### WORK TO COMPLETE
Below are records; how many of their lines contain "height"? Give the number and no other words.

[DATA RECORDS]

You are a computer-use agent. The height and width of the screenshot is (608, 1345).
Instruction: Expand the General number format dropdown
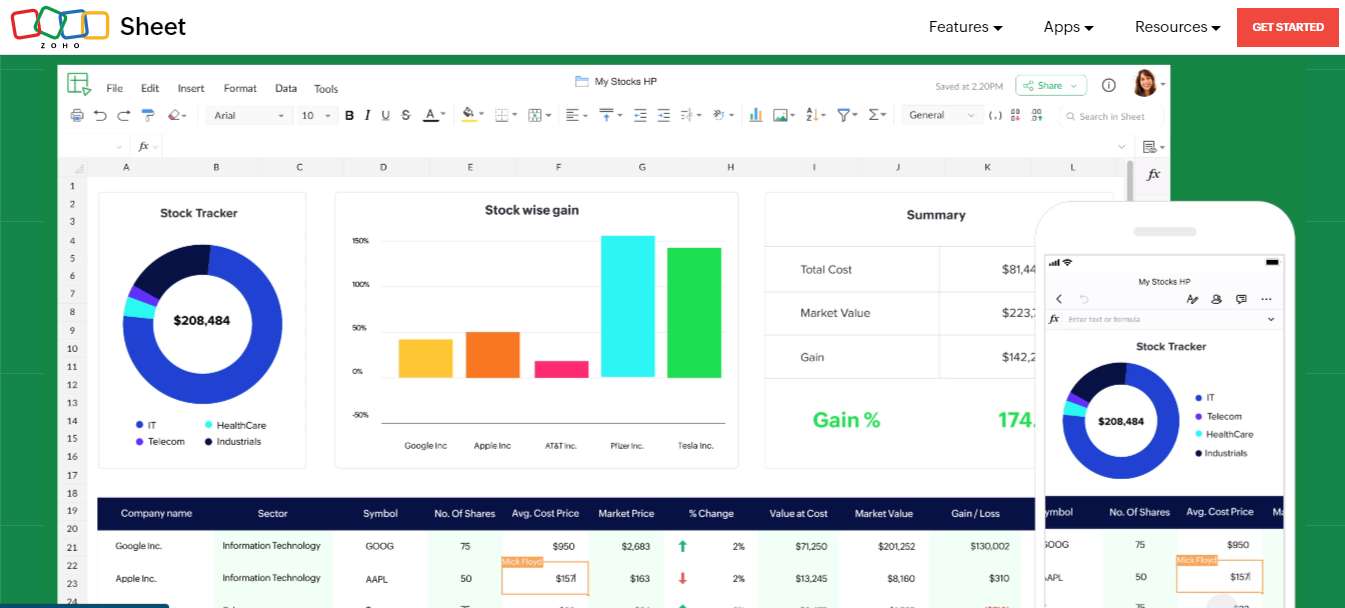tap(940, 116)
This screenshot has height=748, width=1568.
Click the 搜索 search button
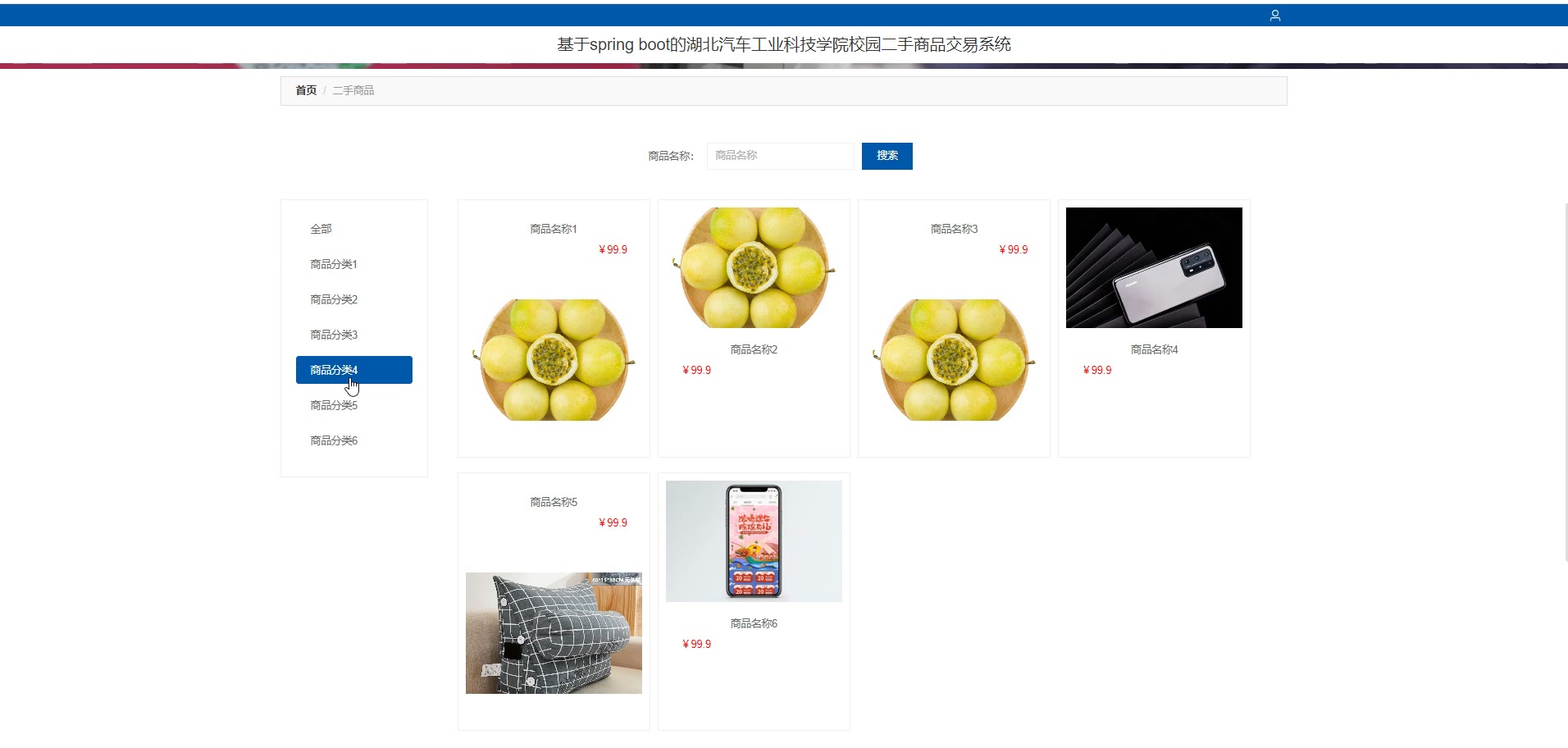click(x=887, y=156)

[/DATA RECORDS]

### RESPONSE TO THIS TASK
2